そのためにお寺が、お墓が、そしてお仏檀があるのです。そうした対象に向かうとき、私たちの気持ちはひとりでに落ち着き、こころも静まります。たしかに具体的な形があれば、精神の支えになります。ですが、それはあくまで人間のこころの奥底にある、けっして他人には自由にできない精神の支えです。ですからお墓がお寺にあるとかないとかいうことよりも、この信仰心や先祖供養の気持ちの点では、檀家も信徒もまったく変わるところがありません。
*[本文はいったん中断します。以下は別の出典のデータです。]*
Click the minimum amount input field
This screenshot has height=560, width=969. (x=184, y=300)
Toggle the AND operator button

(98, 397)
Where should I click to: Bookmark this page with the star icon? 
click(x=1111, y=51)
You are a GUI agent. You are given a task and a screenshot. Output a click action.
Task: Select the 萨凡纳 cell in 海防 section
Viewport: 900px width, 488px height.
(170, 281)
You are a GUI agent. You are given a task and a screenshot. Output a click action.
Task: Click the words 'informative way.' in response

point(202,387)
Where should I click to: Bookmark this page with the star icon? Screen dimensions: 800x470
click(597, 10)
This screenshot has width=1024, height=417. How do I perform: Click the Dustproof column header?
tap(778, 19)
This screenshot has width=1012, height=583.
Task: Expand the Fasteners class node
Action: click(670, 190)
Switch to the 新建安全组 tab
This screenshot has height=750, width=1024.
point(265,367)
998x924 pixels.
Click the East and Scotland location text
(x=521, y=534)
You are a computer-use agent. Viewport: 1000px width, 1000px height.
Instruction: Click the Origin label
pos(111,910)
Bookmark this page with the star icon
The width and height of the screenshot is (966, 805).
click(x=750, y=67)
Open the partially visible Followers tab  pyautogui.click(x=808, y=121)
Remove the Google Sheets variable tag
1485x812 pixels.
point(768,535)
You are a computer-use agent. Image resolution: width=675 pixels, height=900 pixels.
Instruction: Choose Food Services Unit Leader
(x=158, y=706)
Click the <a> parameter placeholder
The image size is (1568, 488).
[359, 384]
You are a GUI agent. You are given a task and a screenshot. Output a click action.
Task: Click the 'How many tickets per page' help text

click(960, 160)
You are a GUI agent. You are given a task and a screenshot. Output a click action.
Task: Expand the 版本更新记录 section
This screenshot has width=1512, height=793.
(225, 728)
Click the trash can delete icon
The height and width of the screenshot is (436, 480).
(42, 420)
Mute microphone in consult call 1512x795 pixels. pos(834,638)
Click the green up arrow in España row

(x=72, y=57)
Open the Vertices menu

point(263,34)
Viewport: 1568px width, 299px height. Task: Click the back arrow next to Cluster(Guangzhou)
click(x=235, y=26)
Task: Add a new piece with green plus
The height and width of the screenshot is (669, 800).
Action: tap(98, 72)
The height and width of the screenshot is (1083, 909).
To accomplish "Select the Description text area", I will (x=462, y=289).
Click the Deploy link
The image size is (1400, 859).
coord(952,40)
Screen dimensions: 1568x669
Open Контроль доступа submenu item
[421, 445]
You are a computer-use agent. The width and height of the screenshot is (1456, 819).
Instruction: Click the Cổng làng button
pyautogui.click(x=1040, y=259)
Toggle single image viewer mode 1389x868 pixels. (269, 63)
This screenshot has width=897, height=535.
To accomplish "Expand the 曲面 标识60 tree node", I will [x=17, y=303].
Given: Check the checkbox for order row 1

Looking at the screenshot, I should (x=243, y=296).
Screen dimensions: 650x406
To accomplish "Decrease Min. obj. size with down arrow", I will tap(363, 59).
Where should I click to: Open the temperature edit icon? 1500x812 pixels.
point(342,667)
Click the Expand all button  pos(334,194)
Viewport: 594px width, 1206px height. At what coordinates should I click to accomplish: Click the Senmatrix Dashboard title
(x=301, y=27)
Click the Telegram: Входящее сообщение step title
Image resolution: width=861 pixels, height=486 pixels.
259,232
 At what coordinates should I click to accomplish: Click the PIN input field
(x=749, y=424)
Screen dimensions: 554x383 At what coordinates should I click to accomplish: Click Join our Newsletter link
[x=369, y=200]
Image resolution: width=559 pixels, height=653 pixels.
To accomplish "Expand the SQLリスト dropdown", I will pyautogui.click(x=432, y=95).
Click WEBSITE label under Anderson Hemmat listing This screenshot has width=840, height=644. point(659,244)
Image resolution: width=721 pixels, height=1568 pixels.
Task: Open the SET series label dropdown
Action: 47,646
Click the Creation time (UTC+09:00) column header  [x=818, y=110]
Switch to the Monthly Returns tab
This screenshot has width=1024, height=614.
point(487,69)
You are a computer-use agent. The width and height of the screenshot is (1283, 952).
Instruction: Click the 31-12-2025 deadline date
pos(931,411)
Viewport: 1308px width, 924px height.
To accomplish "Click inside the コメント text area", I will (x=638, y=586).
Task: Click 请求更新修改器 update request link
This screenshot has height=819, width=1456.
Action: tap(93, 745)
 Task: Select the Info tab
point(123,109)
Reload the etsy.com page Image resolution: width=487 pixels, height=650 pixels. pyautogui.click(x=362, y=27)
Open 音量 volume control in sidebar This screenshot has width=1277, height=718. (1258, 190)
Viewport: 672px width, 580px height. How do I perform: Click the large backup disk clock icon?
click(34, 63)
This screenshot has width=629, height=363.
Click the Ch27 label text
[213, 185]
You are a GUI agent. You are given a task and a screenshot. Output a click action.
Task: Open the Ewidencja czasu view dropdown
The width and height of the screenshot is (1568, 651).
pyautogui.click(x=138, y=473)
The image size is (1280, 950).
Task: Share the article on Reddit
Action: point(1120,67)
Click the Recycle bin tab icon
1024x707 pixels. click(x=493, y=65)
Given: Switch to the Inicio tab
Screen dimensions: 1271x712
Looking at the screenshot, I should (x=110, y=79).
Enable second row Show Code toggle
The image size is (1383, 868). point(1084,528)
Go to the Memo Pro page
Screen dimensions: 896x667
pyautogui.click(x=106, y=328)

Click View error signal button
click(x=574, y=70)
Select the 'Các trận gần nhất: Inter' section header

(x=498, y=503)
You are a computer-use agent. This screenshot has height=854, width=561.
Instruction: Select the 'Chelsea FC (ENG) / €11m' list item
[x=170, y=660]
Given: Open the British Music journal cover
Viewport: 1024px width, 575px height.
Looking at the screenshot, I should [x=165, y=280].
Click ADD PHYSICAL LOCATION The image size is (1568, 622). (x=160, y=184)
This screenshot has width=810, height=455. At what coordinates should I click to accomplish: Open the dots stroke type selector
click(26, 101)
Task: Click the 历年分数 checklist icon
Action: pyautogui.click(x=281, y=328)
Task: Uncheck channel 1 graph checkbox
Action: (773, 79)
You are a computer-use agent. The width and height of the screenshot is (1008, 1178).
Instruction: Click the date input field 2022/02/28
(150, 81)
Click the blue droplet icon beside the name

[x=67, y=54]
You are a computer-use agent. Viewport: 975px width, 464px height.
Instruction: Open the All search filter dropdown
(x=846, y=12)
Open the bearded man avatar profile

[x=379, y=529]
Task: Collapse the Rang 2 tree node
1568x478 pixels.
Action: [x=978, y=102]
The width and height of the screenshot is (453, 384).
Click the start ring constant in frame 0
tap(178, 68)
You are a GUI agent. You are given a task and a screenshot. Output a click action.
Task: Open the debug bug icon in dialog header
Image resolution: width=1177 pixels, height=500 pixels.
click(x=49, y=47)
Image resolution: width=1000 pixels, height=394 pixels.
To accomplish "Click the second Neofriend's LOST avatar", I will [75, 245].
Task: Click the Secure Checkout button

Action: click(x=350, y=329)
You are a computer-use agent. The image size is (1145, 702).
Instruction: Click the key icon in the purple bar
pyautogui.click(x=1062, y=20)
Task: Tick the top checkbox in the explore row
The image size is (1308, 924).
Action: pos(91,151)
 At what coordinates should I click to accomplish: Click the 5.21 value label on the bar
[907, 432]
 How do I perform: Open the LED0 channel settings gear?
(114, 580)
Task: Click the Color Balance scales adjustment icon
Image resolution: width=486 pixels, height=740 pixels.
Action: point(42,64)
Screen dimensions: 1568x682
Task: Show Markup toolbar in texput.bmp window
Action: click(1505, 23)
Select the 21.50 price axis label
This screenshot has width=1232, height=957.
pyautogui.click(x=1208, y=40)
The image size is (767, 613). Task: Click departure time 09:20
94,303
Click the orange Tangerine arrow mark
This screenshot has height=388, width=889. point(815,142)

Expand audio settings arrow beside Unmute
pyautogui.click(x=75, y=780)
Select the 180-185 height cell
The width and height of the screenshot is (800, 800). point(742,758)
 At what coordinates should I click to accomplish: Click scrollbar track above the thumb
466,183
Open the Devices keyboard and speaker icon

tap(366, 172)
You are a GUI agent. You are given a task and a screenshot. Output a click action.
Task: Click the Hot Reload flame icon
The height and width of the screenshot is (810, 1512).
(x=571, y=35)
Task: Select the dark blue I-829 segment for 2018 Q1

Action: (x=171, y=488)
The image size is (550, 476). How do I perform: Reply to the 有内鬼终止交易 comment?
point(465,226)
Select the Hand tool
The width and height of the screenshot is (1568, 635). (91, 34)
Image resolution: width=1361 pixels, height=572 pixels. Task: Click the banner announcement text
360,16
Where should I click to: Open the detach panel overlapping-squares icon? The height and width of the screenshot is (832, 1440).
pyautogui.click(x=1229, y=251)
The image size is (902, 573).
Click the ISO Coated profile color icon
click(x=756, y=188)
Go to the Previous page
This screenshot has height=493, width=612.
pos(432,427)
同じお寺の檀信徒は互いに助け合い、信仰を深め、お寺を盛り立てていくことが大切です。お寺は檀信徒のみなさんで支えていくものです。お寺が行う行事だけでなく、みなさんがどんどんお寺を利用する、こうした気持ちをもっていてこそ、そのお寺がより活きいきとなります。どうもお寺は弔事の場と思われがちですが、結婚式などの慶事も行うことができます。みなさん自由に使える広場でもあるのです。何でも相談してみてください。